_What you need to do:_
Convert the part of the material that opens with the line containing "Task: Click the Torben Sigsgaard name label" and closes with the line containing "Action: tap(56, 715)" into a Markdown table with the columns No. and Entry. Give each non-blank line its own numbered row and skip blank lines.

******

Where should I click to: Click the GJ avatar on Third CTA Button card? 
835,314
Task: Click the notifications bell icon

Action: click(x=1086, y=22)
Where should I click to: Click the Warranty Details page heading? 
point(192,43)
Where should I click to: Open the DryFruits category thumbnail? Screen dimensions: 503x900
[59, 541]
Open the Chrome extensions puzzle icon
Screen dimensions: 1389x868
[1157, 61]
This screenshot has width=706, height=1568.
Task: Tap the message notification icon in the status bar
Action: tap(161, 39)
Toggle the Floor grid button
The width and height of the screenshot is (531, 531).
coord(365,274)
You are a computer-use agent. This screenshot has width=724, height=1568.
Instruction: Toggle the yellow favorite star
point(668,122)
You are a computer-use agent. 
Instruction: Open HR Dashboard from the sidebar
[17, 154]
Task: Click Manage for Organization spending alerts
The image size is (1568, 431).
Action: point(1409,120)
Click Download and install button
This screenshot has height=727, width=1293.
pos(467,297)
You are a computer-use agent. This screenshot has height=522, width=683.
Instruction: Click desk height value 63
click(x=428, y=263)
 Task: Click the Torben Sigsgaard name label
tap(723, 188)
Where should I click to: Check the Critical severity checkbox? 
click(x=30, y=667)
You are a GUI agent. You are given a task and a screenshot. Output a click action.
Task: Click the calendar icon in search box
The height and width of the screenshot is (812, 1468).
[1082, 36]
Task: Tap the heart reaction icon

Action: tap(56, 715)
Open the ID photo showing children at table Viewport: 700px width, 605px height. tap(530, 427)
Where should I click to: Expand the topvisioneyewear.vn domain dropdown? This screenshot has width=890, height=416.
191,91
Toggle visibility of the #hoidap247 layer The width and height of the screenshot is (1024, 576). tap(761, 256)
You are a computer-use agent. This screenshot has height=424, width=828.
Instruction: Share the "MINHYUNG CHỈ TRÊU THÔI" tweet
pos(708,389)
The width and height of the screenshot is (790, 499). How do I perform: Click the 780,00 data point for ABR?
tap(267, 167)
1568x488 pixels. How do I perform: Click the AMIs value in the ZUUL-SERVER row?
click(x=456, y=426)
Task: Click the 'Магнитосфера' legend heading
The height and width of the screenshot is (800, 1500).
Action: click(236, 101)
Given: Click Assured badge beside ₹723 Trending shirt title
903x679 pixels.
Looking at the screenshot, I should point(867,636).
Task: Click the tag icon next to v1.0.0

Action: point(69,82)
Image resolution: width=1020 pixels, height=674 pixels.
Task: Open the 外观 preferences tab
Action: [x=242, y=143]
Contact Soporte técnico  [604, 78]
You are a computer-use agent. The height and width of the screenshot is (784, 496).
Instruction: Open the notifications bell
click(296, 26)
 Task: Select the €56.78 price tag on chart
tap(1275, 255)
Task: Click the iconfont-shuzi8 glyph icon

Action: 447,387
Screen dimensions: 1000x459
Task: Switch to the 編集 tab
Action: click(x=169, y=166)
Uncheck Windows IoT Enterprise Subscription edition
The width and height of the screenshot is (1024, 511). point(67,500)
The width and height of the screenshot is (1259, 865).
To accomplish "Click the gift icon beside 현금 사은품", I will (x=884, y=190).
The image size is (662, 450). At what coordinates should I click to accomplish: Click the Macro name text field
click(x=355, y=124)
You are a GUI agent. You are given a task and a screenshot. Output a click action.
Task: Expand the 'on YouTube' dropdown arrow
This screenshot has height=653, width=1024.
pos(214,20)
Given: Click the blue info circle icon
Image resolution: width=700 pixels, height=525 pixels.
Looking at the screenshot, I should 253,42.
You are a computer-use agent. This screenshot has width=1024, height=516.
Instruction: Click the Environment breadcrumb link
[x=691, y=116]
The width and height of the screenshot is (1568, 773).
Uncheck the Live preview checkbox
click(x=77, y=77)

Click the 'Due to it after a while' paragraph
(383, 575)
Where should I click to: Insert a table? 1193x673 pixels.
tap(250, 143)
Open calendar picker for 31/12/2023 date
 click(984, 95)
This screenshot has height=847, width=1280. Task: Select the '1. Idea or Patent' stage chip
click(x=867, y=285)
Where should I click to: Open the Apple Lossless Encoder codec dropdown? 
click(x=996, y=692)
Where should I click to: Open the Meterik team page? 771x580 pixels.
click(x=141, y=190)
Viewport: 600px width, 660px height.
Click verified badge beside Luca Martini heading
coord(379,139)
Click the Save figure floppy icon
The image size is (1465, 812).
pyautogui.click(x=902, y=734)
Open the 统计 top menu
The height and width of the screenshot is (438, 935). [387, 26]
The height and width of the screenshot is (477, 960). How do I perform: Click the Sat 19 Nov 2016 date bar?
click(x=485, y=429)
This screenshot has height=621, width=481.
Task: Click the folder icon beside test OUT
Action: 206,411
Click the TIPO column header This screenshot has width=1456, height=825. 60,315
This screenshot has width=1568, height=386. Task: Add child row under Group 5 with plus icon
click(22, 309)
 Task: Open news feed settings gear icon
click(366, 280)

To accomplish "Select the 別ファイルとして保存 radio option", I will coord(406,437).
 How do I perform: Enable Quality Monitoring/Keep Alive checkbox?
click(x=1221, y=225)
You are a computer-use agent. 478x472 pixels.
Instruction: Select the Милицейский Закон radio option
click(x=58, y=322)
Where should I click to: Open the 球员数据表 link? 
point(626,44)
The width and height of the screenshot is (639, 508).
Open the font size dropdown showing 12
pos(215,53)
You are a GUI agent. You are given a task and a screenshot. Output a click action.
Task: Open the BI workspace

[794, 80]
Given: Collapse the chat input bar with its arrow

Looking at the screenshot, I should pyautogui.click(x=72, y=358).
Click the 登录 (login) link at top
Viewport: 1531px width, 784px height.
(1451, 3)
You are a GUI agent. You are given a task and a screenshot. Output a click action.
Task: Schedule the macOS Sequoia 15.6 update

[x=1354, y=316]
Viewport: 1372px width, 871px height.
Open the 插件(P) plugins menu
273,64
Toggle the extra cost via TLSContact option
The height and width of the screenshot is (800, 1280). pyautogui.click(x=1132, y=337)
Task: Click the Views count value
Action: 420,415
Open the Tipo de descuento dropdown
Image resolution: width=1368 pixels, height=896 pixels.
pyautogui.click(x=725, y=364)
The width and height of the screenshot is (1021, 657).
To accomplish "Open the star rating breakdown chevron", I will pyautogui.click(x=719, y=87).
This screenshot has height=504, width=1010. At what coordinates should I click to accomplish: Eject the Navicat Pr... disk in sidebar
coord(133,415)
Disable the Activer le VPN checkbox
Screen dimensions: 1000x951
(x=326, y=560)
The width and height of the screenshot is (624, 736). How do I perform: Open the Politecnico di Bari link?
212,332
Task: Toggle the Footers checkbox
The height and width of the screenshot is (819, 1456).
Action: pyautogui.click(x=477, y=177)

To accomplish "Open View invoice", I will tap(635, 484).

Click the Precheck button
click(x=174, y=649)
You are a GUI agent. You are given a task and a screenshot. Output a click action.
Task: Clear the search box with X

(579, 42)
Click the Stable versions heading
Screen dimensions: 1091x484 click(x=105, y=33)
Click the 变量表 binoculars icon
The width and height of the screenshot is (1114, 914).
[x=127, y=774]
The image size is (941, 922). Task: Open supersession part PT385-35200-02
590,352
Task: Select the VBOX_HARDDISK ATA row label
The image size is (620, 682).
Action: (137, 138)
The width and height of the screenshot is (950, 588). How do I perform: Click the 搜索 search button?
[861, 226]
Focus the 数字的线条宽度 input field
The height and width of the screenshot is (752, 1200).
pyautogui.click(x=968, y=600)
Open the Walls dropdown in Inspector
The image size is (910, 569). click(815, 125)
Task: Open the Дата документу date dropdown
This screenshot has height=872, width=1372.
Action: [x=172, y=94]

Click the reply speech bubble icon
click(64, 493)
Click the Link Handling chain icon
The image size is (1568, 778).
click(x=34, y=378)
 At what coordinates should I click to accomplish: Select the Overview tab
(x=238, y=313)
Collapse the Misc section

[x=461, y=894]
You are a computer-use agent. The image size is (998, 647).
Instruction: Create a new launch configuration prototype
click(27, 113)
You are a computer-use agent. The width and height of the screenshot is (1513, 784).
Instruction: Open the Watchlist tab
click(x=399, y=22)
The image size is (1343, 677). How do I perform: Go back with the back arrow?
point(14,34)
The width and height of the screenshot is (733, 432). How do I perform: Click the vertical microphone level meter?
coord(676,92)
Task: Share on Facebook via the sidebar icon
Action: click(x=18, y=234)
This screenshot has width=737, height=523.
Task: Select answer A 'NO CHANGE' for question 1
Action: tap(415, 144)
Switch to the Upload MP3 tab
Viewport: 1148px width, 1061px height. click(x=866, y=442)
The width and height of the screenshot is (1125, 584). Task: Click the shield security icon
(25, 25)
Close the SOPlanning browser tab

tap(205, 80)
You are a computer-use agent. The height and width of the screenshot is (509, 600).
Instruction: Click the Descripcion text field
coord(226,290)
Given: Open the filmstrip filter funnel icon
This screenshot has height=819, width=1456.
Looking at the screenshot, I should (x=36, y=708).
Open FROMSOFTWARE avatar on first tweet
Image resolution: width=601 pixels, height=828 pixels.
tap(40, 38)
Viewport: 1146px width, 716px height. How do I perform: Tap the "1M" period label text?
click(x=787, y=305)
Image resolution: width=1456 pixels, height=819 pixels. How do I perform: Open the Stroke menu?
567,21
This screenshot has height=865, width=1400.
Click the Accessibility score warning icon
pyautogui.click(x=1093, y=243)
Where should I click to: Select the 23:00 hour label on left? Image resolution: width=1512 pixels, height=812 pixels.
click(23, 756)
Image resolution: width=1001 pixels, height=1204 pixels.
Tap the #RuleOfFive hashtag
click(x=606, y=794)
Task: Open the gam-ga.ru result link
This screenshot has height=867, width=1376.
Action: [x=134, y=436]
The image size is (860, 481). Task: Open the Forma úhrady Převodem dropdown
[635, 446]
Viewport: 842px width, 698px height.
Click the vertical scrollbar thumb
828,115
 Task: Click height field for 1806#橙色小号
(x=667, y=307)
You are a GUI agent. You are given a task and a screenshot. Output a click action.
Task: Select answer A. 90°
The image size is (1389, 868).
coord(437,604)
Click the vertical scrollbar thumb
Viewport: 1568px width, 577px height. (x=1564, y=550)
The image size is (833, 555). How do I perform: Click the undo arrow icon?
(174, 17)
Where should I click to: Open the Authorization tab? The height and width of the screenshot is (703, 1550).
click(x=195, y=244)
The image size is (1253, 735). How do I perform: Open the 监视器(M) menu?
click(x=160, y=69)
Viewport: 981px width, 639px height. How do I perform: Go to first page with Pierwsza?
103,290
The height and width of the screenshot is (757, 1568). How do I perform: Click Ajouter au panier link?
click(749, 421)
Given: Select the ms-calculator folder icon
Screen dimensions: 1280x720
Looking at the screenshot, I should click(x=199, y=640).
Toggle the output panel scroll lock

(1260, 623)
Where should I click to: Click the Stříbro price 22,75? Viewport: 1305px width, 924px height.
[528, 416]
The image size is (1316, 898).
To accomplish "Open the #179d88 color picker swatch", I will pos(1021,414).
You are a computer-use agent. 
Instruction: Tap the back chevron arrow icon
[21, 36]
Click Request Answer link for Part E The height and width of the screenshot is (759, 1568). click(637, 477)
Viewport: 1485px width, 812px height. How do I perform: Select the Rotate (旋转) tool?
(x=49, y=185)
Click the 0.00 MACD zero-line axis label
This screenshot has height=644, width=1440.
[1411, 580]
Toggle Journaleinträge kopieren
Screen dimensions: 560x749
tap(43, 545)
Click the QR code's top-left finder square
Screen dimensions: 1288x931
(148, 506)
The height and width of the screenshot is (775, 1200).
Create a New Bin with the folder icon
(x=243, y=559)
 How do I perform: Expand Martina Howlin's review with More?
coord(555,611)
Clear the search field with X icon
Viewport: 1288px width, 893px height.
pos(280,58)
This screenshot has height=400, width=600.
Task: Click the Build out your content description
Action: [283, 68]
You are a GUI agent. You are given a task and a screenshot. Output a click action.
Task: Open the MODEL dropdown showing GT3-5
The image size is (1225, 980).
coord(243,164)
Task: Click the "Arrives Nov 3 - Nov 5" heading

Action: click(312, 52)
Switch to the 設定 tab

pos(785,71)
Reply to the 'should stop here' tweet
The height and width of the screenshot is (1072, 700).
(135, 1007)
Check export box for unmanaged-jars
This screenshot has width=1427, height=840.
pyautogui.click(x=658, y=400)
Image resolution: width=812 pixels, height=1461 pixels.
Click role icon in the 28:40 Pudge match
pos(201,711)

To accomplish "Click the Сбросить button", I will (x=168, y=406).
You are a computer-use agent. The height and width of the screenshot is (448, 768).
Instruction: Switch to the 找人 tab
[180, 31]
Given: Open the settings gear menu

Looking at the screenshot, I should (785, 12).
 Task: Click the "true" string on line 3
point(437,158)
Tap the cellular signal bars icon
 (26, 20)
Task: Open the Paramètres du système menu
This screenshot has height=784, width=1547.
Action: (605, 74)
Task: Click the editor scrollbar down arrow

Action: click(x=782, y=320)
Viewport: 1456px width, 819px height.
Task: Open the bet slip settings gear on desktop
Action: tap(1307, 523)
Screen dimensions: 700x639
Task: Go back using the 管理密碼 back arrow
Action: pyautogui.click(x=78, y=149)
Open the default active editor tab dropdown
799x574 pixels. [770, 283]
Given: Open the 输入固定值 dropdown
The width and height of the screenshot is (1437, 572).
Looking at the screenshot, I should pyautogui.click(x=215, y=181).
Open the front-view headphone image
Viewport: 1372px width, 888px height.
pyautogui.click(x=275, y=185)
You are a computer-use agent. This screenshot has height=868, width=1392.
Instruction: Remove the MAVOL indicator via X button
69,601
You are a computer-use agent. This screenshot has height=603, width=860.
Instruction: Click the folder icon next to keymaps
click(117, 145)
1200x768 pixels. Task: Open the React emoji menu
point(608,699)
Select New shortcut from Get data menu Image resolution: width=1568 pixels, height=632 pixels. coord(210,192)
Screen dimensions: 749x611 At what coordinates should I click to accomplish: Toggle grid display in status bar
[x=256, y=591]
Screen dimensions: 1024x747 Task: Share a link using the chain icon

******

_Task output:_
| No. | Entry |
|---|---|
| 1 |  Task: Click the Torben Sigsgaard name label |
| 2 | tap(723, 188) |
| 3 | Where should I click to: Check the Critical severity checkbox?  |
| 4 | click(x=30, y=667) |
| 5 | You are a GUI agent. You are given a task and a screenshot. Output a click action. |
| 6 | Task: Click the calendar icon in search box |
| 7 | The height and width of the screenshot is (812, 1468). |
| 8 | [1082, 36] |
| 9 | Task: Tap the heart reaction icon |
| 10 | Action: tap(56, 715) |